Digicel supports an open internet but the strict approach to net neutrality previously adopted in the US favoured the interests of the large Internet companies like Google and Facebook (who notably invest no money in infrastructure) while stifling innovation and seriously hampering the telecoms companies who provide and pay for the Internet networks.

The new approach now being put forward by the FCC recognises that micro-managing the internet leads to reduced investment in broadband networks and creates unnecessary red tape and uncertainty for investors. It recognises that not all traffic on the Internet needs to be treated in the same way and gives freedom and flexibility to network operators and content providers to offer a wider range of services so that consumers can choose the one that suits them.

The move by the FCC in the US to a more light touch form of internet regulation is designed to encourage investment in networks.
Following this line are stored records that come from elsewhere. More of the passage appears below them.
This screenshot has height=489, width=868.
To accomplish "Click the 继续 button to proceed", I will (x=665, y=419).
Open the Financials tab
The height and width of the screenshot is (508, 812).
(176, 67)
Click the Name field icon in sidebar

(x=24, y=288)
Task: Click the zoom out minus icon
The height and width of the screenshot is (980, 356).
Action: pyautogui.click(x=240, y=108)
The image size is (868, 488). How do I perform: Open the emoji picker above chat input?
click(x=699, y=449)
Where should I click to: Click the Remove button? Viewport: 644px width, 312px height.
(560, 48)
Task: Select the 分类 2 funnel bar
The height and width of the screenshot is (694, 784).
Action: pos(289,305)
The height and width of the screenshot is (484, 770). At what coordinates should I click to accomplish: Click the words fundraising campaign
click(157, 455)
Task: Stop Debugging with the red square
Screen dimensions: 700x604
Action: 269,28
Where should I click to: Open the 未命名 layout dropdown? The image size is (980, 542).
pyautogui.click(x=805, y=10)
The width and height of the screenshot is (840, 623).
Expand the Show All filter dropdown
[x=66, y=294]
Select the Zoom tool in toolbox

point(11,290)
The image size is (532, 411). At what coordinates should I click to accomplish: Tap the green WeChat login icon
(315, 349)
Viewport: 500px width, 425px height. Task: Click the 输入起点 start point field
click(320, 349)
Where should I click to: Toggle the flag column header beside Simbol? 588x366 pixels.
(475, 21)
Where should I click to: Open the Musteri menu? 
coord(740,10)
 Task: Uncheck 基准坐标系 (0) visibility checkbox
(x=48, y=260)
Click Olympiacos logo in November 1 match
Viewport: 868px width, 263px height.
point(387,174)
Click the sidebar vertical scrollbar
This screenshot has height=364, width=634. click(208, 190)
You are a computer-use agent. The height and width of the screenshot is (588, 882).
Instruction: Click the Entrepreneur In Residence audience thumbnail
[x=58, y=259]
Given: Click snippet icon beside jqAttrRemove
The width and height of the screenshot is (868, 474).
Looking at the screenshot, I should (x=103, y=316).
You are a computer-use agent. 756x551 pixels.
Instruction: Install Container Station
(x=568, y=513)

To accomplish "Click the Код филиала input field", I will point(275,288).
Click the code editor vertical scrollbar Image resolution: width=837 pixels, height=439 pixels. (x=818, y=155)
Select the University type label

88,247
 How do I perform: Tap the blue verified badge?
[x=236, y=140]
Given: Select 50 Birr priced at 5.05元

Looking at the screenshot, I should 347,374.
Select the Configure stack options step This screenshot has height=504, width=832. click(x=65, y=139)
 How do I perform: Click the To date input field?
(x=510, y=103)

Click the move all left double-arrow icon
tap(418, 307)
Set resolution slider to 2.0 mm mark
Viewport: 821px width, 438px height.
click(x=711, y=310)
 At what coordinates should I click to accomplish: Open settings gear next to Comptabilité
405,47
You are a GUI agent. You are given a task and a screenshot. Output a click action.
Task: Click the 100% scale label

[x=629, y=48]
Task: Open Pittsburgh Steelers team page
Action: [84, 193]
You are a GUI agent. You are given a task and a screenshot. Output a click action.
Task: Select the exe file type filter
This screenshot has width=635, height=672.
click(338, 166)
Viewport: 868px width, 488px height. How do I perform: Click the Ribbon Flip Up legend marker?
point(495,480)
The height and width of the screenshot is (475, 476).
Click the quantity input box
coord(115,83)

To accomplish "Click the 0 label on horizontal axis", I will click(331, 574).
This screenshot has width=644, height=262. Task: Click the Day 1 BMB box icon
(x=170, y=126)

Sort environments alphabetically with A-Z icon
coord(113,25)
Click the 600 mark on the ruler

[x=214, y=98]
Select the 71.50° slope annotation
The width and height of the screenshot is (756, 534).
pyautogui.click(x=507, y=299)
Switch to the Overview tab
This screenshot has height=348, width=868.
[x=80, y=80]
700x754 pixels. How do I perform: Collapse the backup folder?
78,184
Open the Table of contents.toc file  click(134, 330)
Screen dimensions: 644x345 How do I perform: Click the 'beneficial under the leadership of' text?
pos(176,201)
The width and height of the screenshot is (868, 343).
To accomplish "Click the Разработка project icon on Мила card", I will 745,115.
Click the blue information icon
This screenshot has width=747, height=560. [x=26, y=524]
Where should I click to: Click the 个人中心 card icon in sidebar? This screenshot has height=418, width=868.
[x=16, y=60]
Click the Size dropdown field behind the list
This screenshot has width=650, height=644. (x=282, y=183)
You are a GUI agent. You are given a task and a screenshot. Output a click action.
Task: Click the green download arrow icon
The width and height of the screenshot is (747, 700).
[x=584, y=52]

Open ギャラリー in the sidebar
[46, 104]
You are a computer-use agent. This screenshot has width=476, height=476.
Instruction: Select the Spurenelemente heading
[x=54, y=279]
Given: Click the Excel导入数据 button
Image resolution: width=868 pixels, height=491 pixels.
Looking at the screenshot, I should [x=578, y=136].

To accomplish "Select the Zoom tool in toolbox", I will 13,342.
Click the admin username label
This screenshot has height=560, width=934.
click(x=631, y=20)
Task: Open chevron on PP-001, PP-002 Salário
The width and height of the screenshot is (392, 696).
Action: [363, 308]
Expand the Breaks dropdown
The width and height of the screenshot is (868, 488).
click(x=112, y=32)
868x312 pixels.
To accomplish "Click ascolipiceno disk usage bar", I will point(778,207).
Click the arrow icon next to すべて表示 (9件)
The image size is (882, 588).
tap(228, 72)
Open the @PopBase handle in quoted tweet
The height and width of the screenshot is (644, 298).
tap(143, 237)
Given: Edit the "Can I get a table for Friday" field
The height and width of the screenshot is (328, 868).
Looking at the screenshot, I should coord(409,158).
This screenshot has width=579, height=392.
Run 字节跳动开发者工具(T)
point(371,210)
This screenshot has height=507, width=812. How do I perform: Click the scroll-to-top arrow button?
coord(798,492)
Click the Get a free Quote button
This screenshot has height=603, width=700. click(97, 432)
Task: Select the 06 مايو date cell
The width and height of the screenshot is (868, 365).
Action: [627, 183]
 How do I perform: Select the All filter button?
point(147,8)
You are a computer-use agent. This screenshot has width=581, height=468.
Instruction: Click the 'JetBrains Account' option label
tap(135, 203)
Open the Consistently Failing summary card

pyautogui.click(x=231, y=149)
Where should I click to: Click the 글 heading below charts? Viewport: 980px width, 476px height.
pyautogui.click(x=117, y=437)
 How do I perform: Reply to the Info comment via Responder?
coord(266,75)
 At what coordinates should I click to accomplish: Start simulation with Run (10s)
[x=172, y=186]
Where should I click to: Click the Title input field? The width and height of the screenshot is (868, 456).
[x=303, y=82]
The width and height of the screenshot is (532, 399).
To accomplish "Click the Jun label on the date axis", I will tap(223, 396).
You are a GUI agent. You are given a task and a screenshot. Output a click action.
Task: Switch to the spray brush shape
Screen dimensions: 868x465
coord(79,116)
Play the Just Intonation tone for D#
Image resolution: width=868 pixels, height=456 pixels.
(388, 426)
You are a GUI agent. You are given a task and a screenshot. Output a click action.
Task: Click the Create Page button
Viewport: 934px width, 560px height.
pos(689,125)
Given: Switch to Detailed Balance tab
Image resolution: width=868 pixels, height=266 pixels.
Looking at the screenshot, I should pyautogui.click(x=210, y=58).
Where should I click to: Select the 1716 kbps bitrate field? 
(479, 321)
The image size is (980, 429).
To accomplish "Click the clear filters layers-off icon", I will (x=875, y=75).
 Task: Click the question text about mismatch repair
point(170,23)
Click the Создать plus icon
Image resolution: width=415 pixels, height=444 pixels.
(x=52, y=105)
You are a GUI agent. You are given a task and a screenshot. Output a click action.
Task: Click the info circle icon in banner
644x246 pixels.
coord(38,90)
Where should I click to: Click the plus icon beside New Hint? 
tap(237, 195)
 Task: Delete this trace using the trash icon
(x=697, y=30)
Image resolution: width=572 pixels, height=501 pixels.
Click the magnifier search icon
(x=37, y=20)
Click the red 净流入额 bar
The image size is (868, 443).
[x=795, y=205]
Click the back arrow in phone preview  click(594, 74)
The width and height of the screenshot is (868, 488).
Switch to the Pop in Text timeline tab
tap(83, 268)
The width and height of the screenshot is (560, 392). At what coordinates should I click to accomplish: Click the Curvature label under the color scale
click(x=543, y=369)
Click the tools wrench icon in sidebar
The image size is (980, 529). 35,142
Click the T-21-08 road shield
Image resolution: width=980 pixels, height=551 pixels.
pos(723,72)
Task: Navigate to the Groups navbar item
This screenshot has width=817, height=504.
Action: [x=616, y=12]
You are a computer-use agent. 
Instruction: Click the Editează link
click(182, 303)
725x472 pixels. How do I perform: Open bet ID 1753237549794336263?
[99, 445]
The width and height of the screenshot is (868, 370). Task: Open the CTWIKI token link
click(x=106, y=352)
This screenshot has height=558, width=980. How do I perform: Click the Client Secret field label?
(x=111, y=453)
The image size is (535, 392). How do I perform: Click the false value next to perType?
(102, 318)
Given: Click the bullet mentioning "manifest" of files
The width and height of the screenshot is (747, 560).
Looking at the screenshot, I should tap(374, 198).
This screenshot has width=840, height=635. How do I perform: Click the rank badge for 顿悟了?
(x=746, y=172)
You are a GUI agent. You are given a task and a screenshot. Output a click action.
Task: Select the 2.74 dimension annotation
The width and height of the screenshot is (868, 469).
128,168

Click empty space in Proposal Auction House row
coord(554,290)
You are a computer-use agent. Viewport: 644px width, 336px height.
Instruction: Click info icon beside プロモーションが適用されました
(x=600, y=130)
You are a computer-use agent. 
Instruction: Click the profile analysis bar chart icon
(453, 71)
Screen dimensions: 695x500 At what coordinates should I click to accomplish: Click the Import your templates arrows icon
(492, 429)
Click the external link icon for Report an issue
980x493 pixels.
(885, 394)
This is instructive for the markets of the Caribbean where the positive economic impact of broadband access is evident but where the most investment in broadband networks is needed. Digicel believes that this is important to ensure that the Caribbean is a key player in the digital economy and that it is not only regions such as Silicon Valley that benefit from the online revolution.

In welcoming the move by the FCC in the US, Vanessa Slowey, CEO for Digicel Caribbean and Central America, said; “It’s a case of horses for courses rather than one size fits all. This is a victory for telecoms, consumers and economies.”

She continues; “It’s only with this tailored and considered regulatory approach that infrastructure providers like Digicel can continue to invest with certainty in our networks and in turn help to propel the knowledge economy in the region. We would urge regulators across the Caribbean to take note of the developments in the US and would welcome a debate about desired policy outcomes for the region such as expanding broadband access before imposing restrictive regulations.”